→ **ABOUT THIS TASK**
The result should be every line in the data below that carries the string "computer".

→ **DATA RECORDS**
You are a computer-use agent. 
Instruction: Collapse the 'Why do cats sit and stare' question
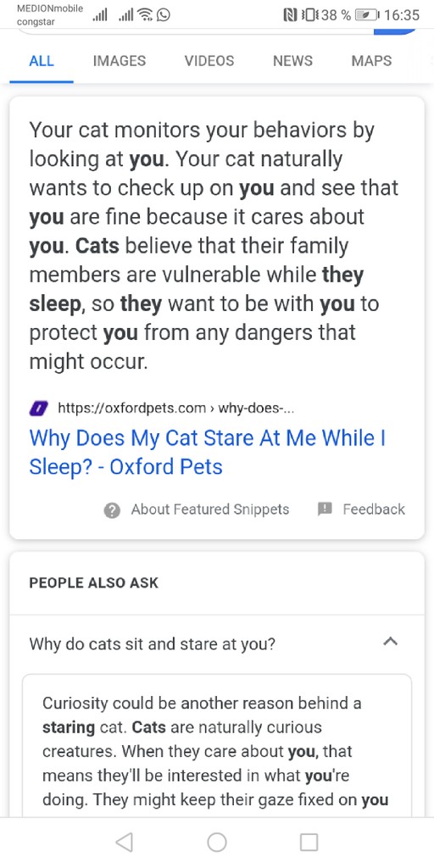217,644
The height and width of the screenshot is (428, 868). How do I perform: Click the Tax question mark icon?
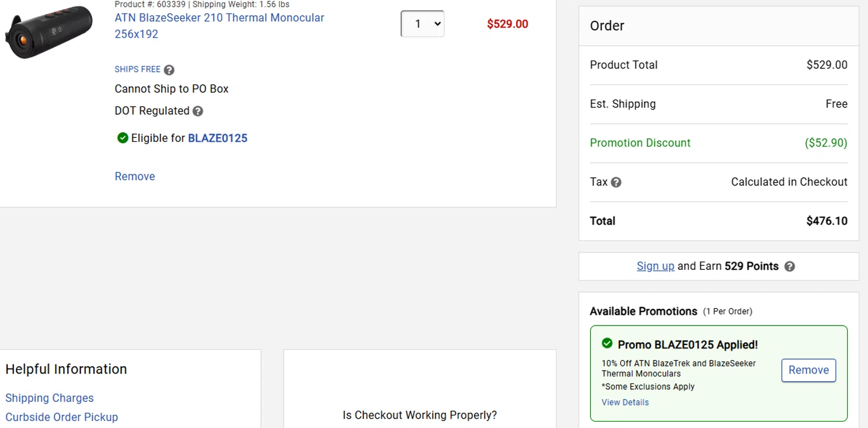click(x=616, y=182)
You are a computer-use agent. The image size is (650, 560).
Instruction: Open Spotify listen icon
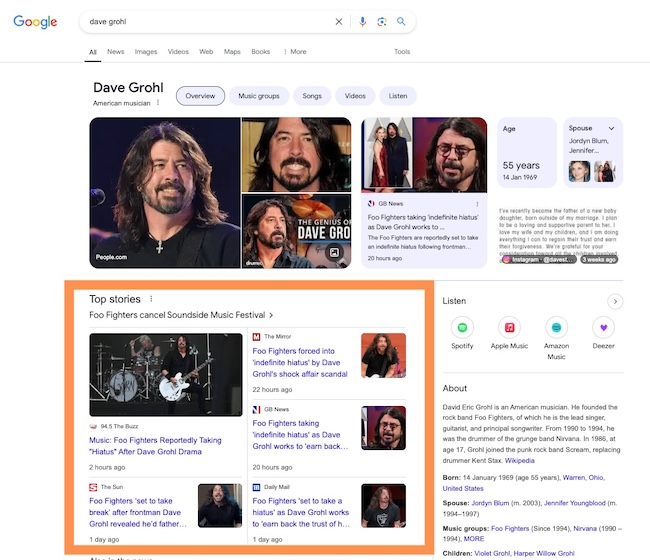(462, 327)
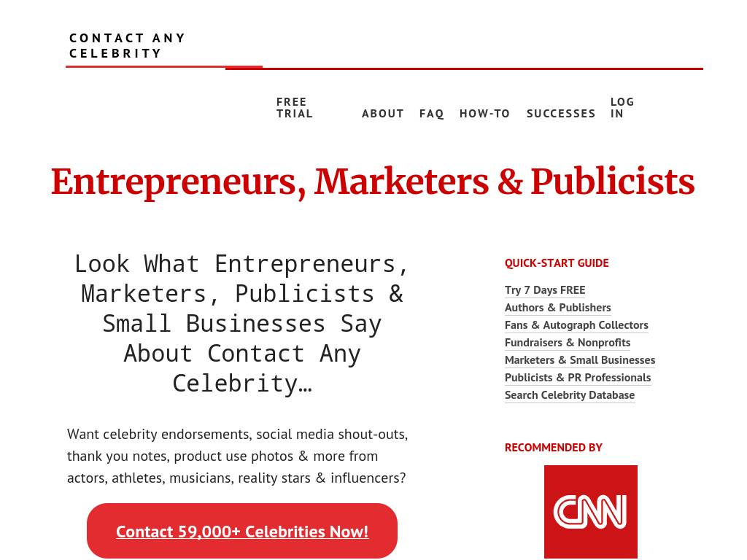Click the CNN logo image
The height and width of the screenshot is (560, 747).
point(591,512)
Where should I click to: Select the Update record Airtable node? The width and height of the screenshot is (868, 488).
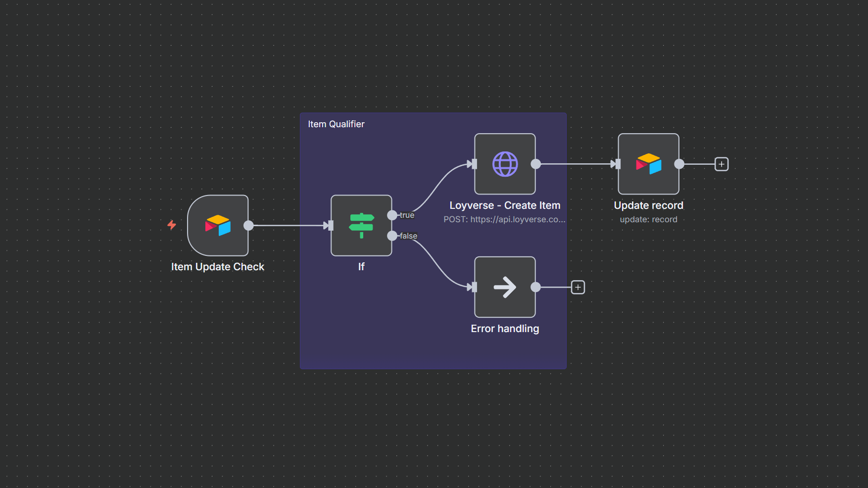(x=648, y=164)
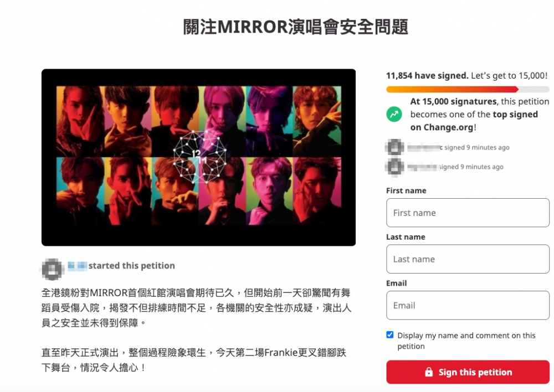Viewport: 554px width, 392px height.
Task: Click the first recent signer's avatar
Action: coord(394,147)
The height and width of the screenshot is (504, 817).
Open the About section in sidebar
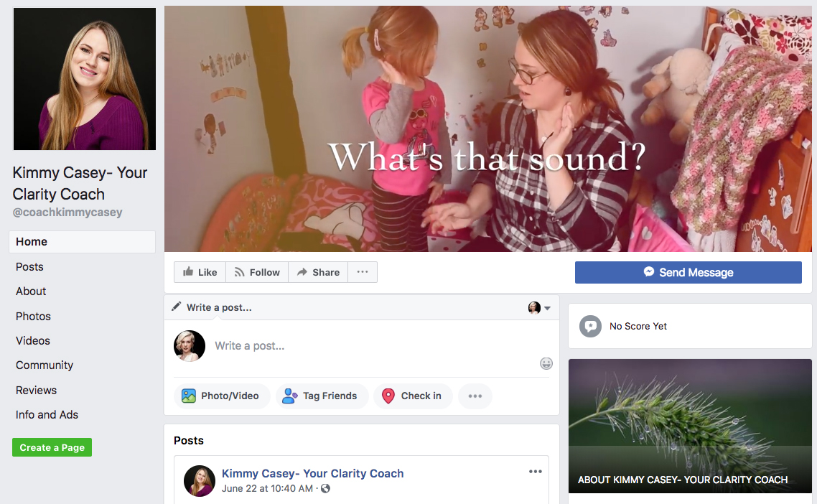tap(31, 291)
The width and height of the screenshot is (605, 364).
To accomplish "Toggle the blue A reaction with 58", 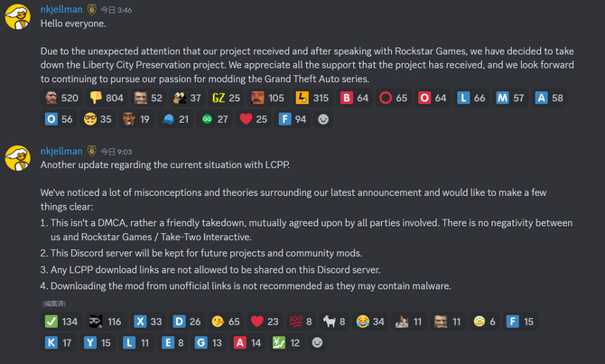I will pyautogui.click(x=549, y=98).
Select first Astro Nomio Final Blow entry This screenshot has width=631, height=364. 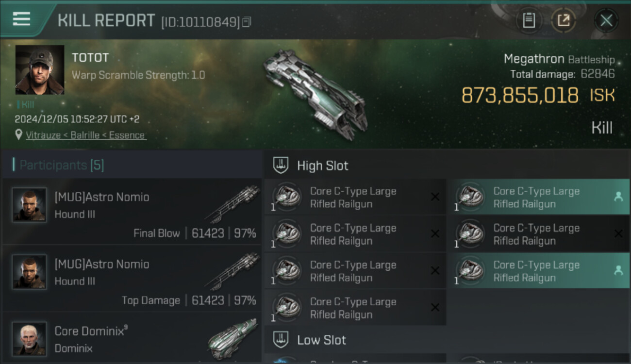click(132, 212)
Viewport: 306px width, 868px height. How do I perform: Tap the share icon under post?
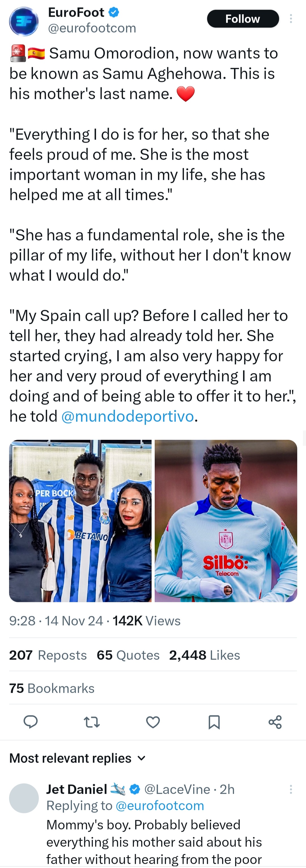275,722
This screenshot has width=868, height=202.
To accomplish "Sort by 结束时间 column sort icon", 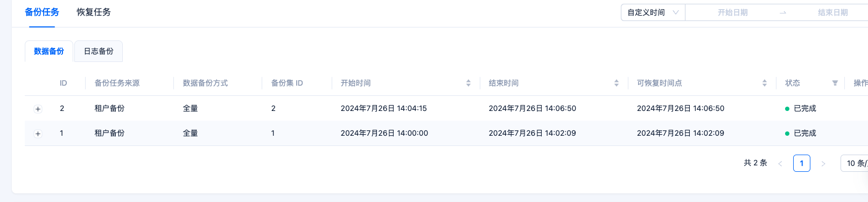I will click(x=617, y=83).
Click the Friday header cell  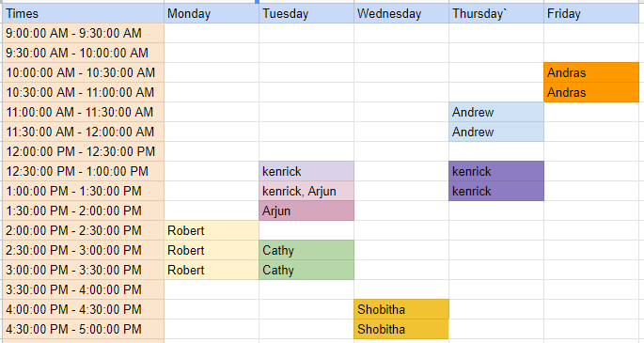click(591, 13)
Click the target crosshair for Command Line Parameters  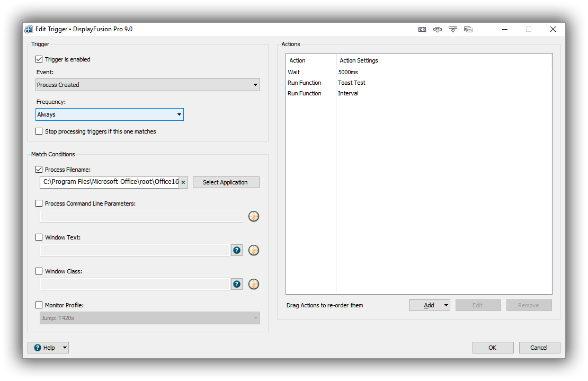254,216
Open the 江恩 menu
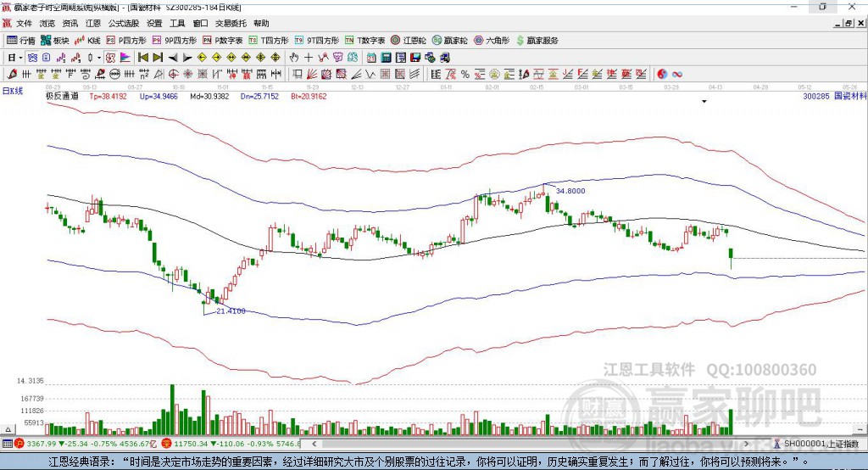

→ **WRITTEN SOLUTION**
You are a computer-use agent. 
You are a computer-use agent. The image size is (650, 560).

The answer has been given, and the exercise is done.